Chapter 20 covers Android Fragments, a new application component that was introduced with Android 3.0. Fragments provide more granular application control than working only with Activitys alone.

Chapter 21 explores the action bar. Also introduced with Android 3.0, the action bar provides a consistent look-and-feel for the application title, icon, actions, and menu options.

Chapter 22 introduces the new drag-and-drop API, also introduced with Android 3.0. The drag-and-drop API allows for touch-based, interactive operations: for example, to move or copy data across views by visually selecting data from one view and dropping it onto another view on the screen. Another example is to trigger application actions: for example, image sharing by dragging an image from an image gallery view onto a sharing view.

Appendixes

The appendixes contain additional information that didn’t fit with the flow of the main text. Appendix A is a step-by-step guide to installing the development environment. This appendix, along with chapter 2, provides all the information you need to build an Android application. Appendix B demonstrates how to prepare and submit an application for the Android Market—an important topic for anyone looking to sell an application commercially.

Code conventions and downloads

All source code in the book is in a fixed-width font like this, which sets it off from the surrounding text. In many listings, the code is annotated to point out the key concepts, and numbered bullets are sometimes used in the text to provide additional information about the code. We have tried to format the code so that it fits within the available page space in the book by adding line breaks and using indentation carefully. Sometimes, however, very long lines include line-continuation markers.

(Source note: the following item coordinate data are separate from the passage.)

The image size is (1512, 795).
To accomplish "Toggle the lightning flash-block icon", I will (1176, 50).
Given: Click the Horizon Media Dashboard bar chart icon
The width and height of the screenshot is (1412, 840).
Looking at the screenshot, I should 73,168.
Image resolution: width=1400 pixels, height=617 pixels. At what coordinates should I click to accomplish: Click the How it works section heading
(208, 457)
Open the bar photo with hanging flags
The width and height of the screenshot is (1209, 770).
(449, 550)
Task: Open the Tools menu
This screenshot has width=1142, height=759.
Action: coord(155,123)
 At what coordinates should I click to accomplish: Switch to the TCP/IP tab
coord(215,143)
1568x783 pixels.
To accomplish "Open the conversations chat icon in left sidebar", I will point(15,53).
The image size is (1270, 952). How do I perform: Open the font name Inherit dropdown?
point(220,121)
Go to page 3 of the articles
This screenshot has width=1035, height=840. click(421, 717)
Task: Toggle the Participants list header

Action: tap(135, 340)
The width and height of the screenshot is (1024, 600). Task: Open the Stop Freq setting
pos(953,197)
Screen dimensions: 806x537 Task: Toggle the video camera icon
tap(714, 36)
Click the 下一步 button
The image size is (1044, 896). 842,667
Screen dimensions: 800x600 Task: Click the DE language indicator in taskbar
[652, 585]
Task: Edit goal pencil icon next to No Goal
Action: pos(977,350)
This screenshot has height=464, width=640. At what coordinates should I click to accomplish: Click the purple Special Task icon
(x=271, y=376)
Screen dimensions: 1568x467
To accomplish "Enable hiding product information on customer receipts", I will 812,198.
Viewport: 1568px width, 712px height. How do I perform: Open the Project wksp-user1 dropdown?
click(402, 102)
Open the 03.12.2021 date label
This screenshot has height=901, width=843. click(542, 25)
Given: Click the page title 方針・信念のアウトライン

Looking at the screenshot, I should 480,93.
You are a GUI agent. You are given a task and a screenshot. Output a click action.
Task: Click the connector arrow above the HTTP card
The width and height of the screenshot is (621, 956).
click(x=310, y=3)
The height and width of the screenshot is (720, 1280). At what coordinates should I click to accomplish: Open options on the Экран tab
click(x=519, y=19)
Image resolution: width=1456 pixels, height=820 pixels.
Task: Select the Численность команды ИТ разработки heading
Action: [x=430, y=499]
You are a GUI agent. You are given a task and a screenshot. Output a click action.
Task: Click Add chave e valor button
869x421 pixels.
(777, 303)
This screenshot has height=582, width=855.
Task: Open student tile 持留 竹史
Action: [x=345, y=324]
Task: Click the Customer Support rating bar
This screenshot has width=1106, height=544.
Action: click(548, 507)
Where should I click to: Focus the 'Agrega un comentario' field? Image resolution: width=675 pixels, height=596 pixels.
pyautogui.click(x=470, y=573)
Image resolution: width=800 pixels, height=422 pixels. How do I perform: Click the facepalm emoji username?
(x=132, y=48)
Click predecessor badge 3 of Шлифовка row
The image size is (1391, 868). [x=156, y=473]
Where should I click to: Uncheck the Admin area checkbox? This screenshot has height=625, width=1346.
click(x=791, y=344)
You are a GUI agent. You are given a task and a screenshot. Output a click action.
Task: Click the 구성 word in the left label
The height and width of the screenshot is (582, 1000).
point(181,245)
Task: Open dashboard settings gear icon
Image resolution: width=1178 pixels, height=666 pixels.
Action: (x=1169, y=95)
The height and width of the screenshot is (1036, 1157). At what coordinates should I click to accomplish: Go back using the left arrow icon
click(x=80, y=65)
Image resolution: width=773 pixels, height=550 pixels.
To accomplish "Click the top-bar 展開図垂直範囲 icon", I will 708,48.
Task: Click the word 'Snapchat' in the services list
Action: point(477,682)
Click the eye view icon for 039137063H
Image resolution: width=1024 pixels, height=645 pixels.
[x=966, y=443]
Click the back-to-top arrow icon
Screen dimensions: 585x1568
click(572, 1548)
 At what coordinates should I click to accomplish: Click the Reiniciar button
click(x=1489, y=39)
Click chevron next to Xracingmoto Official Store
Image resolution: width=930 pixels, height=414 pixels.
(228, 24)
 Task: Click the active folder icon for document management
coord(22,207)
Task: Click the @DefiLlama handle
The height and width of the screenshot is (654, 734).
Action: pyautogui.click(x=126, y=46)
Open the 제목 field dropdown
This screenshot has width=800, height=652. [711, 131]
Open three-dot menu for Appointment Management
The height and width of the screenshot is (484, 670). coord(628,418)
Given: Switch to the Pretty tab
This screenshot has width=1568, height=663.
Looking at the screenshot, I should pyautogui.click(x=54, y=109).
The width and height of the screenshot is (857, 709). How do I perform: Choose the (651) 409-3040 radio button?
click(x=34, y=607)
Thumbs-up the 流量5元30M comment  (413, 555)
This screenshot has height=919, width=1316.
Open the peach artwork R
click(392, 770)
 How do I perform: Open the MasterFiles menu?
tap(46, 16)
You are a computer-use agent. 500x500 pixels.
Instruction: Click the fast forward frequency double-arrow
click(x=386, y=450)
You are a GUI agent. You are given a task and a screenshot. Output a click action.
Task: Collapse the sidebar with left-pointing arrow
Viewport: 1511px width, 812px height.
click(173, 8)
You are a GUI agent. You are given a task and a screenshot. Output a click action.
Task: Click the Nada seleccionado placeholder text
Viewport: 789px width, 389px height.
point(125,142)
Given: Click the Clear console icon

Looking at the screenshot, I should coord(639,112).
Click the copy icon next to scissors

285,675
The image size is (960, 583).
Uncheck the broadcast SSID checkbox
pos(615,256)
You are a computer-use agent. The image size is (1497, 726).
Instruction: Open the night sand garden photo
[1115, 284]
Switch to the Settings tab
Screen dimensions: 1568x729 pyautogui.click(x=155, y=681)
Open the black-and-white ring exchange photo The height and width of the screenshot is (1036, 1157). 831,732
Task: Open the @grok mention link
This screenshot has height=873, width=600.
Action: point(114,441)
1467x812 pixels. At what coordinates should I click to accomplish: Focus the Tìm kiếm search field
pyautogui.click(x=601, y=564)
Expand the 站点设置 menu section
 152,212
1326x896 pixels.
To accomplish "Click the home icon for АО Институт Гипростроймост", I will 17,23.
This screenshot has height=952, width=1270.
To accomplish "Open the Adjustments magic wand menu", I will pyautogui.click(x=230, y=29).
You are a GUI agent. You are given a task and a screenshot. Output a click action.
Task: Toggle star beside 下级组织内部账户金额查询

Source code for all the working examples is available from www.manning.com/AndroidinActionThirdEdition or www.manning.com/ableson3. A Readme.txt file is provided in the root folder and also in each chapter folder; the files provide details on how to install and run the code. Code examples appear throughout this book. Longer listings appear under clear listing headers, whereas shorter listings appear between lines of text.

Software requirements

Developing applications for Android may be done from the Windows XP/Vista/7 environment, a Mac OS X (Intel only) environment, or a Linux environment. Appendix A includes a detailed description of setting up the Eclipse environment along with the Android Developer Tools plug-in for Eclipse.

A note about the graphics

Many of the original graphics from the first edition, Unlocking Android, have been reused in the second and third editions of the book. Although the title was changed to Android in Action during the writing of the second edition, we kept the original book title in our graphics and sample applications.

Author Online

Purchase of Android in Action, Third Edition includes free access to a private web forum run by Manning Publications where you can make comments about the book, ask technical questions, and receive help from the authors and from other users. To access the forum and subscribe to it, point your web browser to www.manning.com/AndroidinActionThirdEdition or www.manning.com/ableson3. This page provides information on how to get on the forum once you’re registered, what kind of help is available, and the rules of conduct on the forum.

Manning’s commitment to our readers is to provide a venue where a meaningful dialog between individual readers and between readers and the authors can take place. It’s not a commitment to any specific amount of participation on the part of the authors, whose contribution to the AO remains voluntary (and unpaid). We suggest you try asking the authors some challenging questions lest their interest stray!

The Author Online forum and the archives of previous discussions will be accessible from the publisher’s website as long as the book is in print.